Hi Babu,
On 12/12/24 12:15 PM, Babu Moger wrote:
Introduce the interface file "mbm_assign_mode" to list monitor modes
supported.
The "mbm_cntr_assign" mode provides the option to assign a counter to
an RMID, event pair and monitor the bandwidth as long as it is assigned.
On AMD systems "mbm_cntr_assign" is backed by the ABMC (Assignable
Bandwidth Monitoring Counters) hardware feature and is enabled by default.
The "default" mode is the existing monitoring mode that works without the
explicit counter assignment, instead relying on dynamic counter assignment
by hardware that may result in hardware not dedicating a counter resulting
in monitoring data reads returning "Unavailable".
Provide an interface to display the monitor mode on the system.
$ cat /sys/fs/resctrl/info/L3_MON/mbm_assign_mode
[mbm_cntr_assign]
default
Signed-off-by: Babu Moger <babu.moger@xxxxxxx>
---
v10: Added few more text to user documentation clarify on the default mode.
v9: Updated user documentation based on comments.
v8: Commit message update.
v7: Updated the descriptions/commit log in resctrl.rst to generic text.

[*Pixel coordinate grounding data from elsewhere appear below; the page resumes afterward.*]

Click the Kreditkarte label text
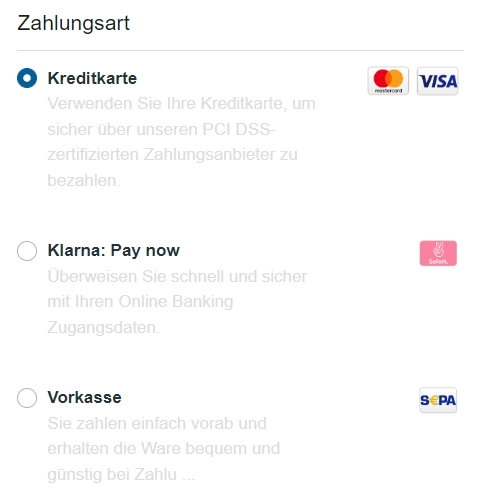489x498 pixels. 92,78
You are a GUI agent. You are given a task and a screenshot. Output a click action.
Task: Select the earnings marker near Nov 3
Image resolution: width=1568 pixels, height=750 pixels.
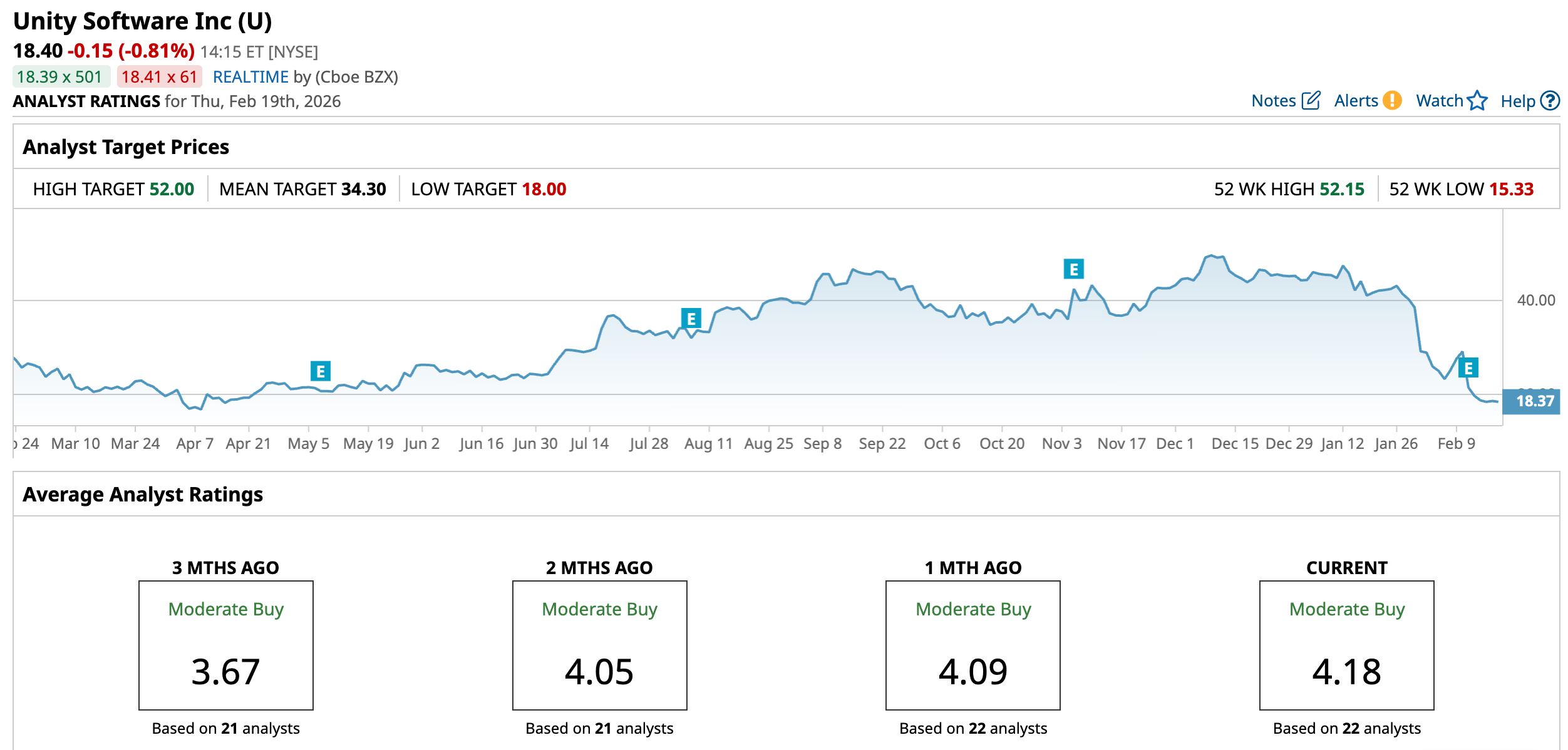pos(1074,269)
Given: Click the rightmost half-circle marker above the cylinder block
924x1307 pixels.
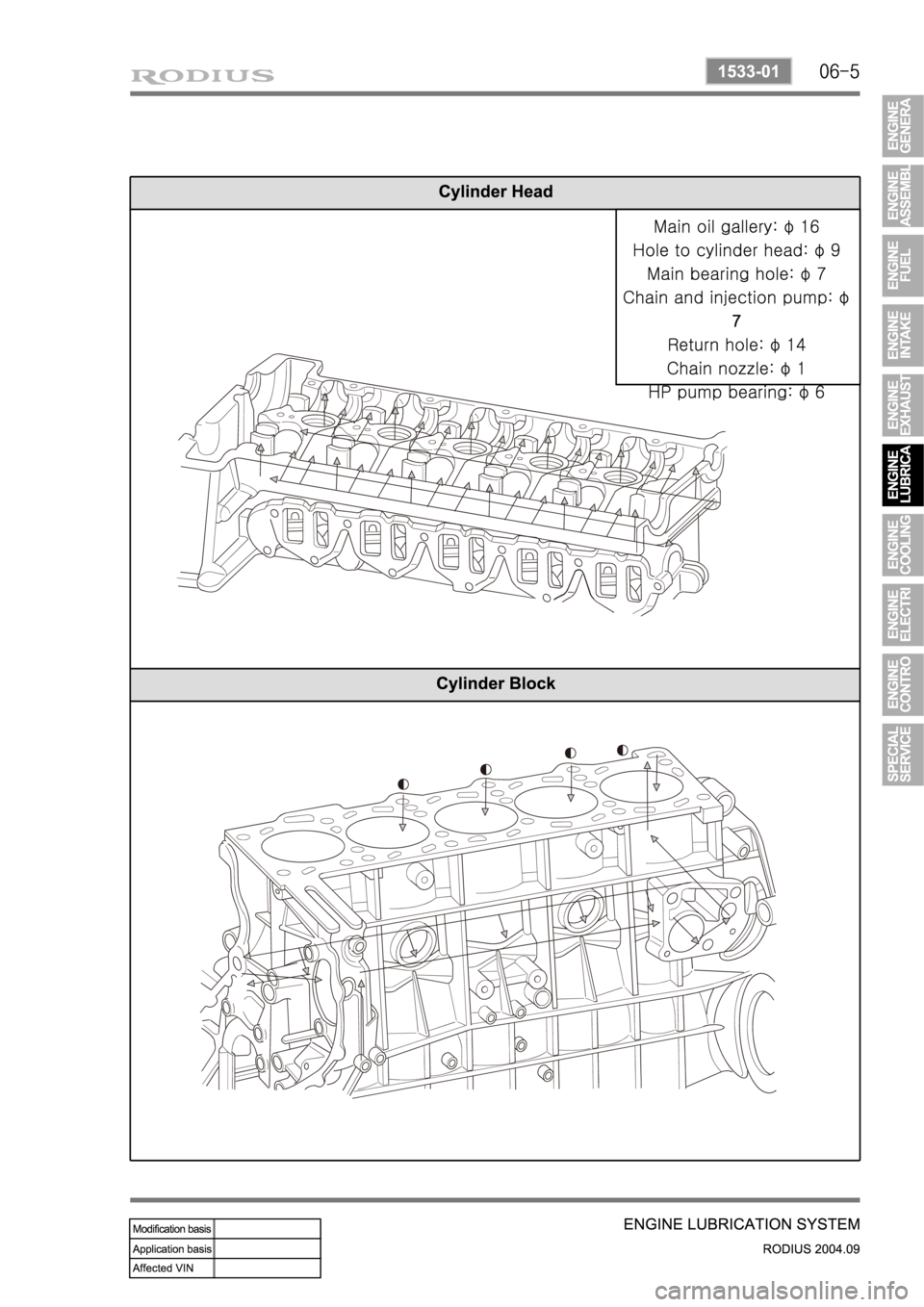Looking at the screenshot, I should [623, 749].
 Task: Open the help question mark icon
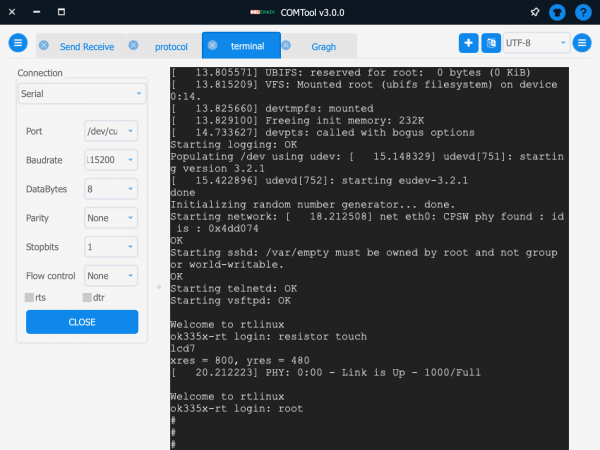(x=583, y=12)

Thanks to James and Reinette.
Rename mbm_mode to mbm_assign_mode.
Introduced mutex lock in rdtgroup_mbm_mode_show().
v6: Added documentation for mbm_cntr_assign and legacy mode.
Moved mbm_mode fflags initialization to static initialization.
v5: Changed interface name to mbm_mode.
It will be always available even if ABMC feature is not supported.
Added description in resctrl.rst about ABMC mode.
Fixed display abmc and legacy consistantly.
v4: Fixed the checks for legacy and abmc mode. Default it ABMC.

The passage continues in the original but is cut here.